Paramedics, police train to flag tissue donors outside of hospital
A thousand first responders were equipped with the knowledge needed to flag potential donors who die outside of the hospital and often get overlooked
By EMS1 Staff
OTTAWA, Canada — Paramedics and police officers were trained on how to recognize tissue donors who die outside of the hospital.
CBC reported that 500 paramedics and 500 police officers were given the knowledge needed to flag a donor after Ottawa Police Sgt. Steven Desjourdy realized how many opportunities for donated tissue — which includes eyes, skin and bone —were lost among out-of-hospital deaths, such as at a vehicle crash scene.
"It started with a simple conversation with a coroner at a scene," Desjourdy said. "She said, 'Oh, this is a potential tissue donor.’”
Desjourdy said he didn’t realize at the time that tissue donors were different than organ donations in that the tissue can be donated up to 12 hours after a donor’s death. He contacted the Trillium Gift of Life Network to work out a plan.

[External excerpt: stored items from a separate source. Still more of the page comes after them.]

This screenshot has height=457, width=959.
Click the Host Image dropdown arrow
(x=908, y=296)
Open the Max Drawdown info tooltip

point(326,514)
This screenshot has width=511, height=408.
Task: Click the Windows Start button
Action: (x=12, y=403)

"I said, 'I'm sure we can do something to make this quicker and faster. Let's work as a team.'"
Paramedics and police officers will now alert the coroner or the Trillium Gift of Life Network to potential donors. They must be under the age of 76 and the time of death must be known.
"We're continuing to do all of our life-saving efforts to do our best to get that patient alive and breathing again," Sue Noel, superintendent of clinical training for paramedics, said. "If we can't, it's nice to know now that we have something to offer that family and that patient."
Noel added that the training is already producing results.
"We don't often get to see how our patients end up. Now when I let paramedics know, 'Hey, your phone call resulted in a tissue donor and somebody is now able to see again because you made a phone call,' they're very excited about it,” she said.